1992 single by Duran Duran

"Ordinary World" is a song by the English pop rock band Duran Duran, released on 19 December 1992 by Capitol Records as the first single from their second self-titled album (1993), commonly known as the Wedding Album. It was later released in the UK by EMI and Parlophone on 18 January 1993. The ballad, both written by the band and co-produced with John Jones, topped the US Billboard Top 40/Mainstream chart, the Canadian RPM 100 Hit Tracks chart, and the Italian Singles Chart. It also peaked at number three on the Billboard Hot 100, number two in Iceland and Sweden, and number six on the UK Singles Chart. The song's music video was directed by Nick Egan and filmed in California.

The song was nominated for Ivor Novello Award for Best Song Musically and Lyrically and won the Performing Right Society award for the year's most performed song in May 1994. Lead vocalist Simon Le Bon sang the song with Luciano Pavarotti at a benefit concert for War Child. "Ordinary World" remains one of Duran Duran's most popular songs and, in October 2021, was their second-most streamed song in the UK.

== Background ==
By the early 1990s, Duran Duran's career was in decline following the underwhelming reception of their 1990 album Liberty. The album and its singles struggled both commercially and critically, while internal challenges added to the uncertainty. Drummer Sterling Campbell departed, bassist John Taylor and keyboardist Nick Rhodes faced personal difficulties, and singer Simon Le Bon considered stepping away from music. Amid these struggles, guitarist Warren Cuccurullo took the lead in revitalising the band, converting his Battersea home into a makeshift studio to provide creative control without the high costs of a traditional studio they used to record all of their albums.
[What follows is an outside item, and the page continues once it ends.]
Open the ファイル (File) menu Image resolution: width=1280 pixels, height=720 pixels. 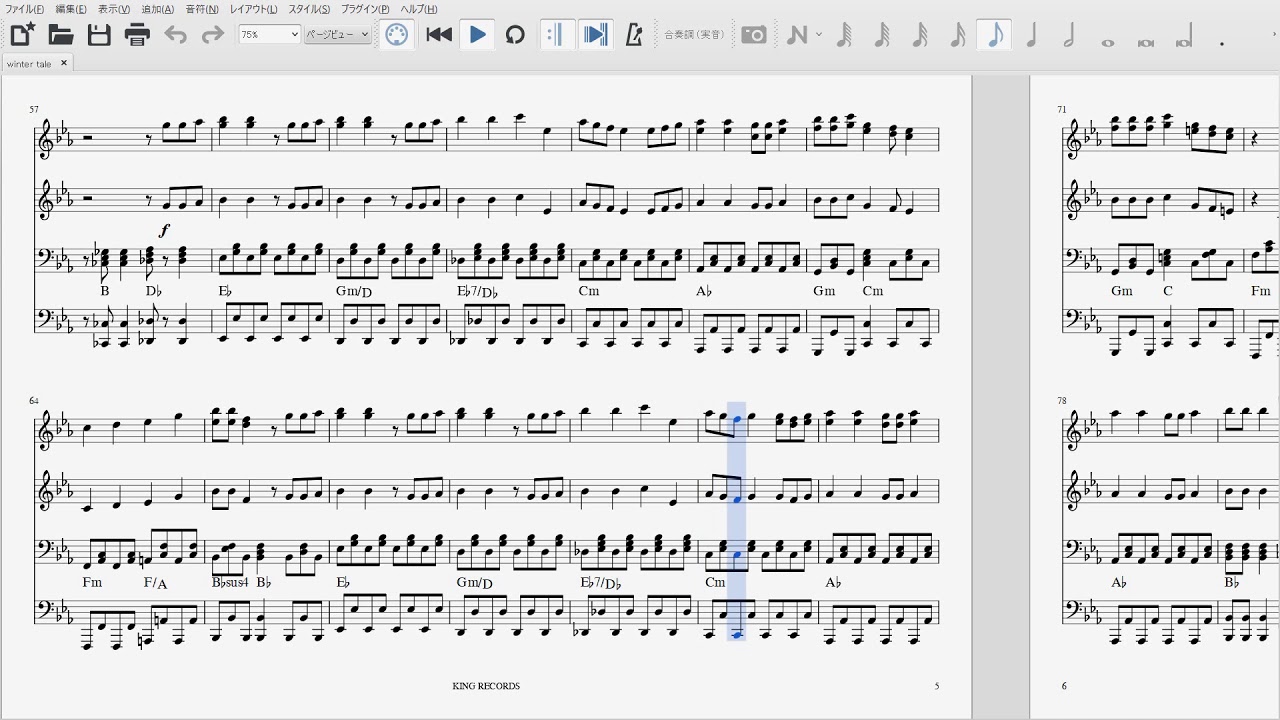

== Development and recording ==

The group wanted to have the time to be creative without spending hundreds of thousands of pounds in a studio. They asked me if I thought we could make a record in a living room. My response was that we certainly could.
— –John Jones, April 1993
In January 1991, Duran Duran began working on their next album at Cuccurullo's home studio, Privacy. Equipped with a sequencer, drum machine, synthesisers, and Cuccurullo's extensive guitar setup, the band, along with producer John Jones who joined later sessions, started composing and demoing songs. As they began working on new material, the band faced lingering low morale from Liberty's failure, but the development of "Ordinary World" became a turning point, restoring confidence in their musical direction following the uprising of other genres like grunge. It was one of the first ideas they worked on in the studio. Pre-production involved recording on an Akai MG1214 console and 12-track recorder, with live demos captured using Shure SM58 microphones. The intention was to produce about 15 song demos to receive early feedback from their record label Capitol-EMI. One of these songs was "Ordinary World". The setup was later upgraded with two Akai ADAM digital 12-track recorders and a DDA DMR12 console to facilitate using demo recordings in the final tracks.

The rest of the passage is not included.